In 1931, Lodge of the Ancient Landmarks No. 654 A.F.& A.M. GRC received its name from Lodge of the Ancient Landmarks No.441, Grand Lodge of New York. Unfortunately that lodge closed in July 2008, but was merged with Queen City-Christopher G. Fox Lodge No.358 on May 6, 2009 to become Ancient Landmarks Lodge No.358, Grand Lodge of New York.

Many of the Ornaments, Furniture and Jewels in use at the present time were presented to the Lodge at its inception in 1931 and by others at subsequent dates.

The original Bible for use on the Altar was presented in that year by J. Alex Robinson. The three silver gavels were given to the Lodge by Ancient Landmarks No. 441. Buffalo, N.Y. The handles of these gavels were carved from a piece of mahongy actually removed from their furniture for that particular purpose. The Wands were given to the Lodge by J. Howard Percy and the Charts by J.P.l MacKay. The engraved columns at the Warden's Chairs ere the gift of Ernest Ackerman, the Tray of Benevolence from Grant McEwen and the original baton for the Director of Ceremonies from Wilfred Houser.

Subsequently, in 1961, Chester Boehmer presented the Working Tools to the Lodge and his skill as a craftsman and engraver are reflected in the work which adorns them.

All the Furniture, Ornaments and Jewels, although stained by smoke and scorched by flame survived the fire which destroyed the Temple in 1967 and have been replated and refurbished.

The Past Master's Jewel was chosen with very careful thought from a large selection of designs submitted to our Founding Fathers. The Jewel is a symbol of the Craft and the original was embellished by three small diamond flakes.

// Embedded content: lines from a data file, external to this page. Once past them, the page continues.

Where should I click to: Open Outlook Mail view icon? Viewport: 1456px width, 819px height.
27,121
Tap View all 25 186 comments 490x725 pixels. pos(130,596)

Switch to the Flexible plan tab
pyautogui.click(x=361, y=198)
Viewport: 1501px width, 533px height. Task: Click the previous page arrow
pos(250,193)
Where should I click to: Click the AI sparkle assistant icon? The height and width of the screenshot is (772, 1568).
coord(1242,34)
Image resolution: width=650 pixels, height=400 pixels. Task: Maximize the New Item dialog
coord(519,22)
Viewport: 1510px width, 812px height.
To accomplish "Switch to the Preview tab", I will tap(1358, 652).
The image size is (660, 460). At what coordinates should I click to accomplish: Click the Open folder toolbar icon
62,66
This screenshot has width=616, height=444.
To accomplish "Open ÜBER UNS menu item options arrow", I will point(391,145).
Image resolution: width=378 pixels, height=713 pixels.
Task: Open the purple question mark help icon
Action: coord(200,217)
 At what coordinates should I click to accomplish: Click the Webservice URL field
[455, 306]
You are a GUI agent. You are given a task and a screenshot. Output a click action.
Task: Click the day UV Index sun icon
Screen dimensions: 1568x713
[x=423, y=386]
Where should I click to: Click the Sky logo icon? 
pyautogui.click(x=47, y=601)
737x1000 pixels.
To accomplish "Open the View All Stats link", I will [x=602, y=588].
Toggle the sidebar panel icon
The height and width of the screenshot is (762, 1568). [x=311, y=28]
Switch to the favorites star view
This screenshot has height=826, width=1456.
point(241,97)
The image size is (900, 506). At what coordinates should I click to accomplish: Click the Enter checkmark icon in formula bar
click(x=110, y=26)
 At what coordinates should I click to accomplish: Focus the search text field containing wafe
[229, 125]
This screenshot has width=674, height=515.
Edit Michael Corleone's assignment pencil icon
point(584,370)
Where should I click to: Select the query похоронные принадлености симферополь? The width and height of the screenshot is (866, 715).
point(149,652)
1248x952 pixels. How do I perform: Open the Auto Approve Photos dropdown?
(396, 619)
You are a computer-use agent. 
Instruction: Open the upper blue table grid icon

In like manner, the original Regalia was designed as a distinguishing characteristic of the new Lodge. The Aprons were slightly smaller than the Aprons in general use and the Collars narrower and shorter. The original Aprons and Collars were worn for many years, but did not survive the fatal fire previously mentioned. The Collars and Aprons were then replaced by those of today and both Aprons and Collars conform to standard size,shape and colour. The Jewels pendent to the Collars are the originals and although badly discoloured by smoke and flame were restored to their present splendour.
  History of Doric Lodge No. 382

Unfortunately much of the valuable information relating to the history of Doric Lodge No. 382 was lost when fire destroyed the Masonic Temple that was located on James Street North in September 1968

In 1879, M. W. Bro. Weller, G.M. of the Grand Lodge of Canada announced that the Grand Lodge of Ontario which had been incorporated on February 10th, 1876 had ceased to exist and that all formalities for its extinction had been complied with.

One of the member lodges within the Grand Lodge of Ontario was Mount Sinai Lodge No. 20. The brethren of that lodge now had lost all rights and privileges accorded to freemasons.

Informal discussions took place between the members of Mount Sinai Lodge and others representing regular Masonic Lodges within Hamilton. Eventually sixteen brethren from these various regular lodges signed a petition for the formation of a new lodge. The proposed name at that time was to be Unity Lodge. A letter was sent to M. W. Bro. James A. Henderson Esq. Q.C. requesting dispensation to form this new lodge.

Doric Lodge held its first meeting on December 11, 1879 under dispensation. A warrant was granted at the Annual Communication of the Grand Lodge of Canada on July 13, 1880.

The first Worshipful Master was Ralph L. Gunn. His Senior Warden was Burwell Schram and the Junior Warden was George Midgley.

The first newly initiated member was Mr. Benjamin Lewis who received his E.A. degree on June 21, 1880.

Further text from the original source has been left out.